15/05/2017 - numero Edizione 1526

Fattore meteo elemento condizionante per presenze e fatturato

Dalle colazioni in malga ai concerti ad alta quota all’alba. Cambia il turista italiano di montagna. Da qualche anno sta emergendo un ritratto nuovo, più dinamico e non per forza legato allo sci invernale per chi sceglie una vacanza montana. Se il grosso del turismo si concentra sulla neve, anche l’estate in montagna cresce come proposta. Si tratta di un turismo più esperienziale, che si lega quindi in modo prioritario alle esperienze da vivere nella natura. Il calendario di eventi che le  regioni hanno messo in campo negli ultimi anni, tra arco alpino e Appennini, ha contribuito a questo cambiamento. Secondo l’Osservatorio Skipass Panorama sul turismo di montagna, realizzato  da Jfc, il bilancio della scorsa estate è stato positivo. La stagione in arrivo genera quindi altrettante attese positive: tutti, però, sono consapevoli della forte dipendenza dal fattore meteo, che continua ad essere l’elemento condizionante per le presenze e il fatturato. Funzionali sono quindi gli eventi, soprattutto di carattere culturale e sportivo, che aiutano a dare diverse motivazioni di viaggio ai visitatori. “Per l’estate si prevede un incremento di presenze del +2,3% a livello nazionale. Tra le tendenze rile- vate, notiamo un rinnovato interesse per gli appartamenti di qualità ed un’aumentata programmazione da parte dei tour operator sul prodotto montagna estiva. Continua, al contrario, la difficoltà per le destinazioni montane a conquistare nuovo market share internazionale” ha detto a Guida Viaggi Massimo Feruzzi, amministratore di Jfc e responsabile di Skipass Panorama Turismo. A fine aprile, l’istituto di ricerca registra un incremento di prenotazioni per l’estate del 7% rispetto allo stesso periodo dello scorso anno, sempre a livello nazionale.

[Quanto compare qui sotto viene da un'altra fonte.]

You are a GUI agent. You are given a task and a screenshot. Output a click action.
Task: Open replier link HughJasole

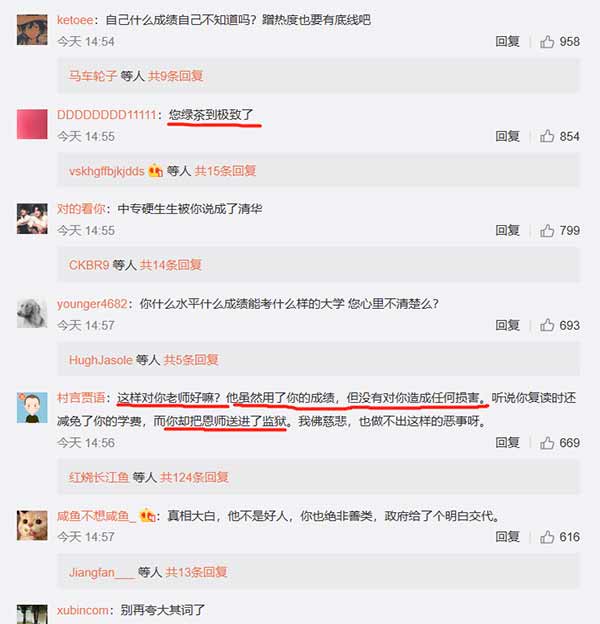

Occorre però considerare che il peso delle prenotazioni estive che si hanno a fine aprile non supera il 16% del totale della stagione, in quanto la maggior parte delle prenotazioni è last minute, sotto data. Questo però potrebbe bastare a creare negli operatori attese positive: infatti il 17,2% afferma di attendere un aumento per la prossima stagione estiva, mentre solo il 3,4% si attende valori in negativo.
Un nodo importante sono però gli investimenti. Nel report annuale pubblicato a febbraio scorso sul periodico online Impresa Turismo, edito dall’Isnart, l’Istituto nazionale di ricerche sul Turismo di Unioncamere, a frenare il turismo di montagna sarebbero gli investimenti: stando ai dati Isnart, solo il 13,2% delle imprese della montagna ha effettuato investimenti nel 2016, per un valore che sfiora in media i 55 mila euro, pari in media al 30,2% del fatturato.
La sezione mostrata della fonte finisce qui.